In the beginning of a relationship, most people find it easy to do the things that build and strengthen the relationship, but as times goes on, many people start to do less and lees of what it takes to keep the relationship healthy and sustainable.

Below, Laura Schwecherl shares (womenshealthmag.com) the habits that many couples don’t realize are slowly eroding their relationships:

1. Trying to improve him/her. News flash: There’s no such thing as a perfect person, so don’t expect unrealistic changes. Reminding him or her to make the bed is one thing, but trying to radically change shyness or anxiety is another — and could be ignoring the underlying causes for those issues in the first place.

2. Finding faults with the fam. The parents may be harder to handle than your significant other. But even if there’s some clashing of heads, don’t focus on the family’s faults. Getting criticism from family members can make people feel depressed and hostile — which means some tense holiday dinners. Besides, the situation can’t be worse than what Gaylord went through in Meet the Parents.

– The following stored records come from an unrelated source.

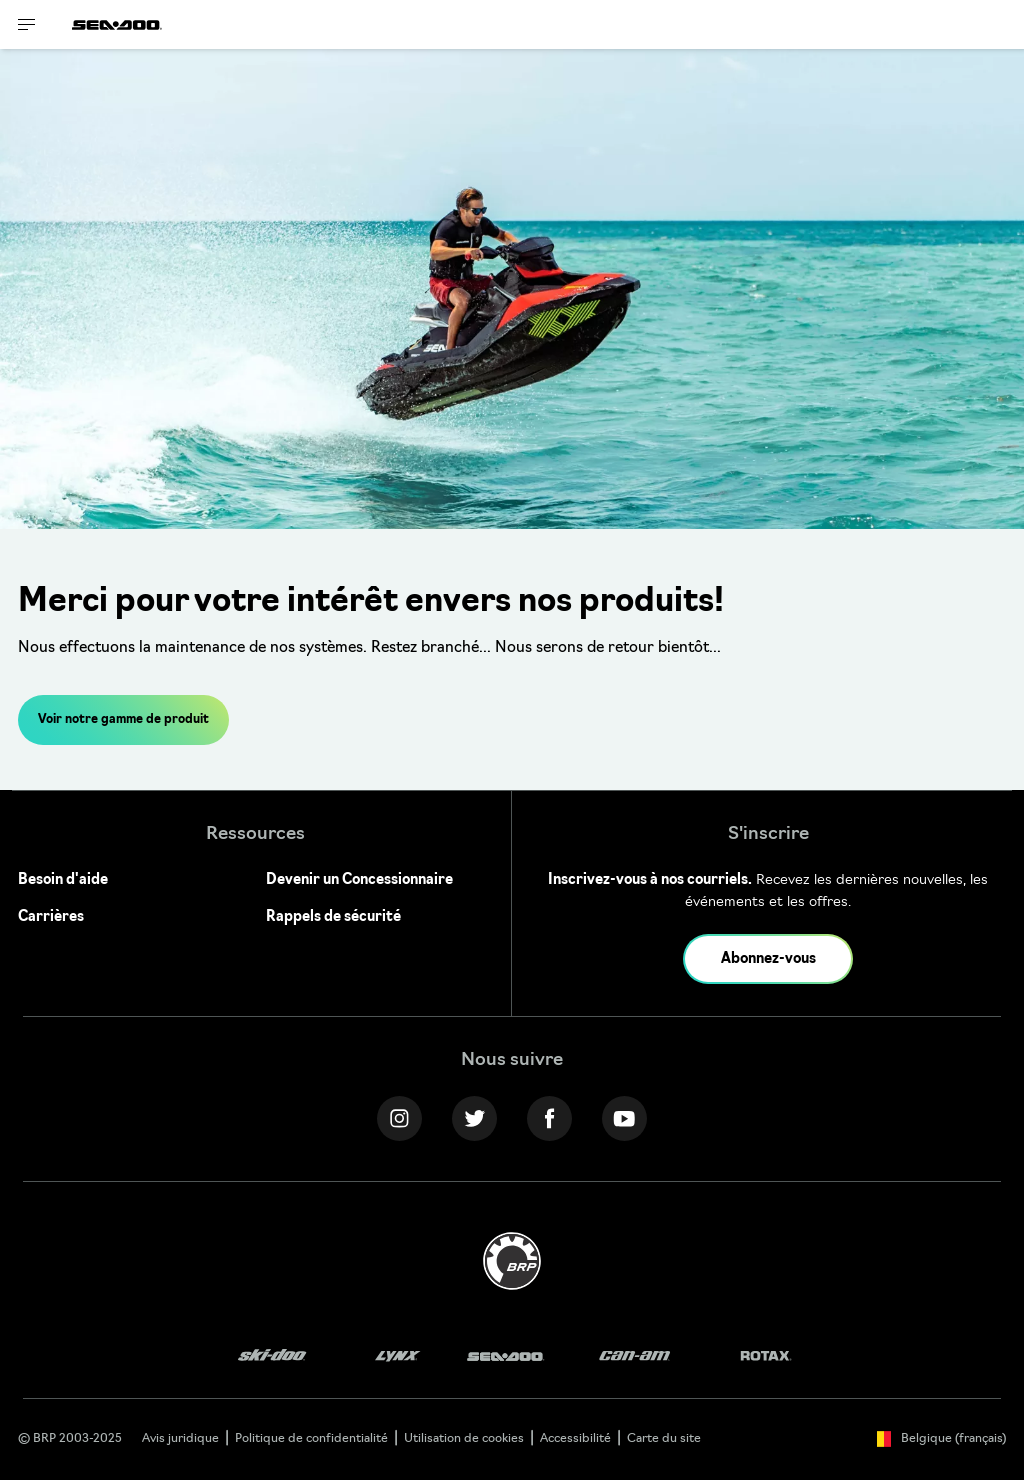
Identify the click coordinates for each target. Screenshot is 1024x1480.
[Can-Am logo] (634, 1356)
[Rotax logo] (766, 1356)
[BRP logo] (512, 1261)
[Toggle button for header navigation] (27, 24)
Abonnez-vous (768, 959)
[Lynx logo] (398, 1356)
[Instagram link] (399, 1118)
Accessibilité (575, 1439)
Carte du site (664, 1439)
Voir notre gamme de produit (123, 720)
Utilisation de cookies (464, 1439)
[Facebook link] (549, 1118)
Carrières (51, 917)
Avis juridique (180, 1439)
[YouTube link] (624, 1118)
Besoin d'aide (63, 880)
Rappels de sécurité (333, 917)
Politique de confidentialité (311, 1439)
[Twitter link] (474, 1118)
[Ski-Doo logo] (272, 1356)
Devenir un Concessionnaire (359, 880)
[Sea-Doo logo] (117, 24)
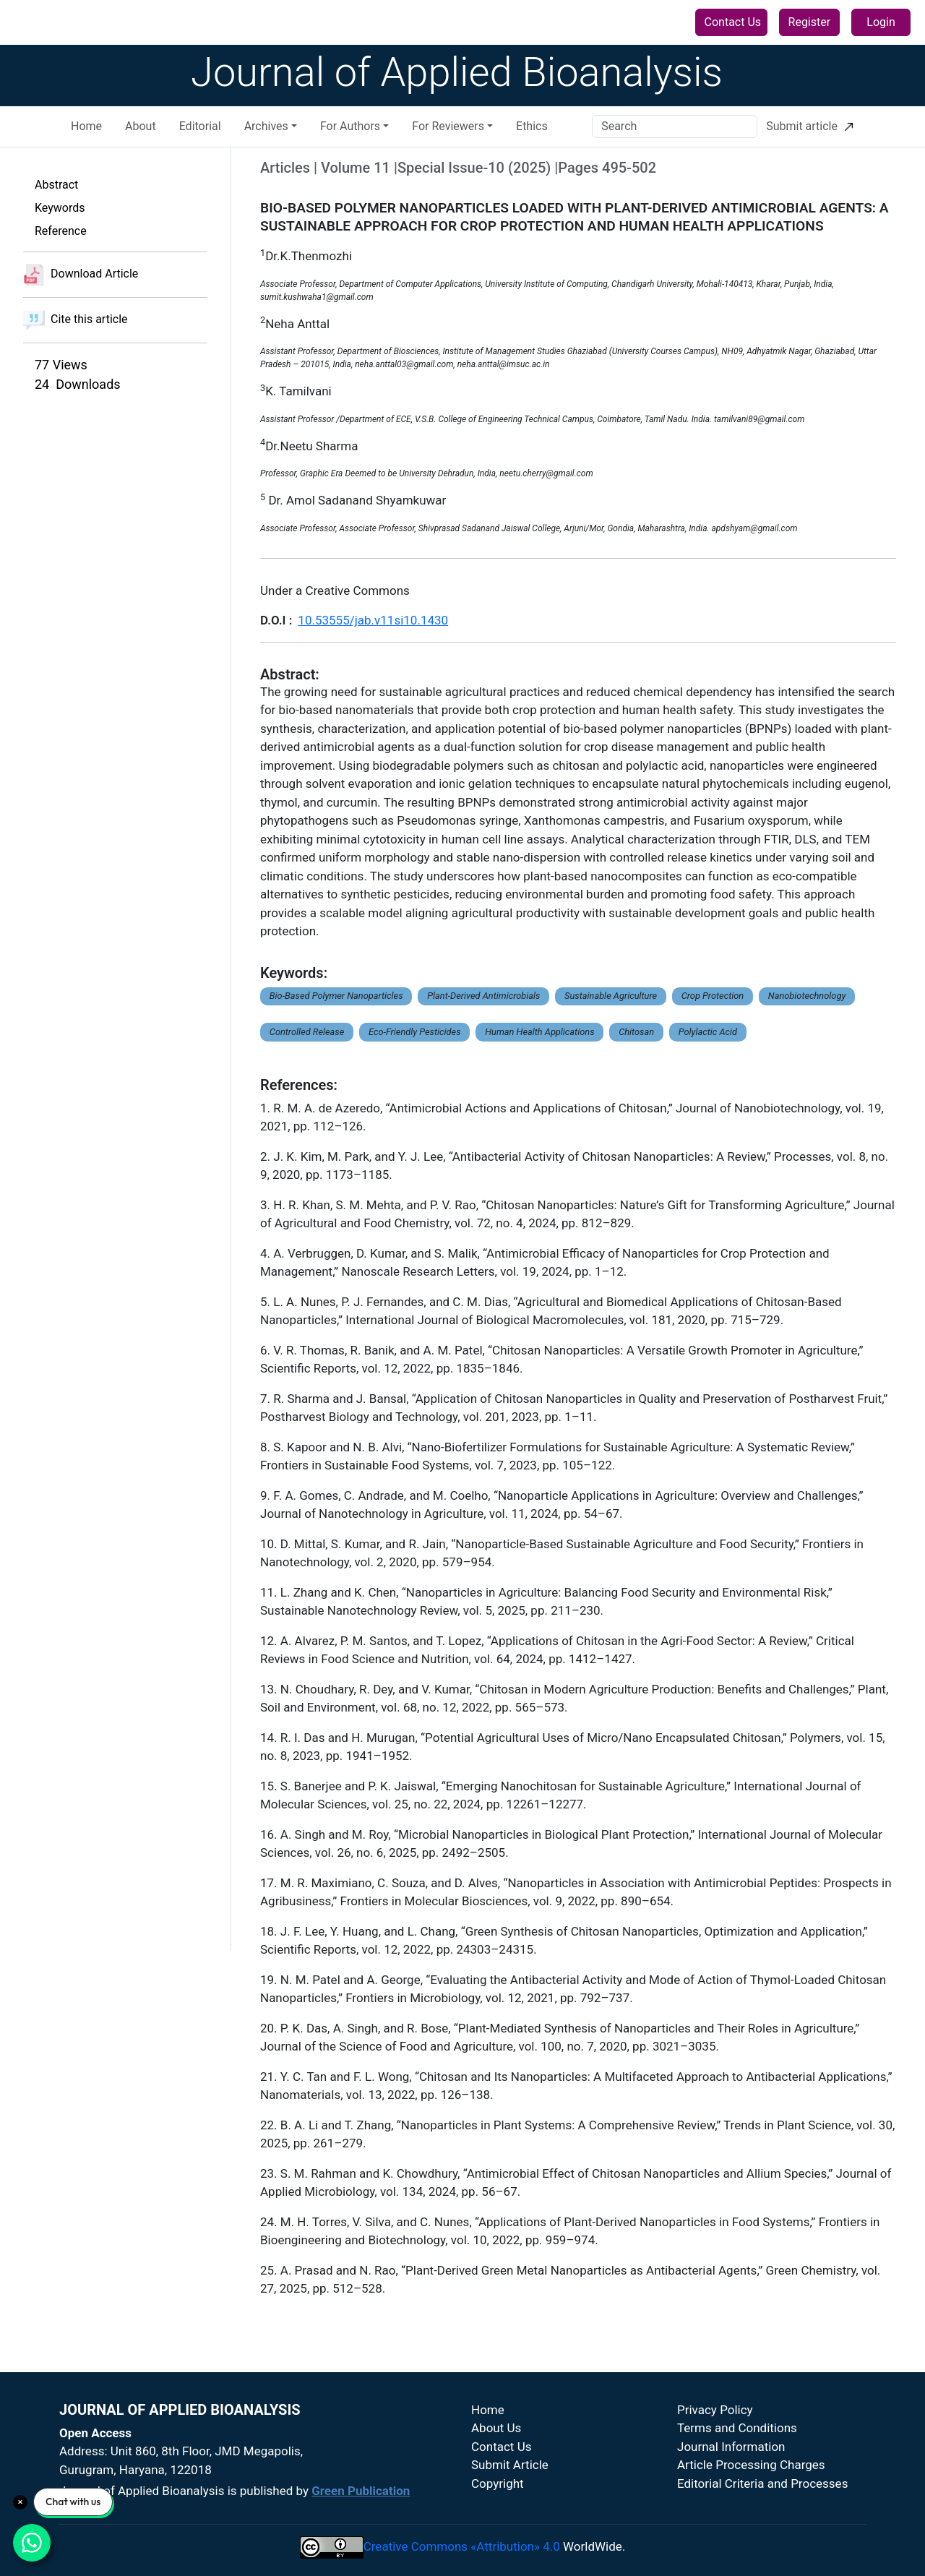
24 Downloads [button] (78, 384)
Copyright (497, 2483)
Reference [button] (61, 231)
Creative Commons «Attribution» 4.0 (461, 2546)
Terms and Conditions (737, 2428)
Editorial (200, 126)
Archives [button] (266, 126)
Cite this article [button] (75, 320)
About (140, 126)
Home (86, 126)
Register (809, 22)
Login (880, 22)
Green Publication (360, 2490)
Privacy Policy (715, 2410)
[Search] (674, 126)
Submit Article (509, 2464)
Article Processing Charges (751, 2464)
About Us (496, 2428)
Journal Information (731, 2446)
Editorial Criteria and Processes (762, 2483)
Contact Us (733, 22)
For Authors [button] (350, 126)
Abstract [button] (56, 185)
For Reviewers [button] (448, 126)
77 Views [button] (61, 364)
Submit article (810, 126)
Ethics (532, 126)
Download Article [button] (80, 274)
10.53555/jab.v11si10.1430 (373, 620)
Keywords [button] (60, 208)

3. Engaging in constant PDA. Getting it on in public can not only make bystanders uncomfortable, it may also compensate for a lack of real communication. Stick to hand-holding and quick kisses, and save the rest for the bedroom (or the cell phone?).

4. Fighting in public. As if PDA weren’t bad enough. Arguing in public can embarrass the couple and make everyone around feel awkward, too. Talk it out in private, please.

5. Avoiding fighting. Love isn’t all good, all the time. Disagreements are bound to happen, and arguments can be a healthy part of a relationship. Never having conflict may make compromise impossible. Just don’t make fighting an all-day affair.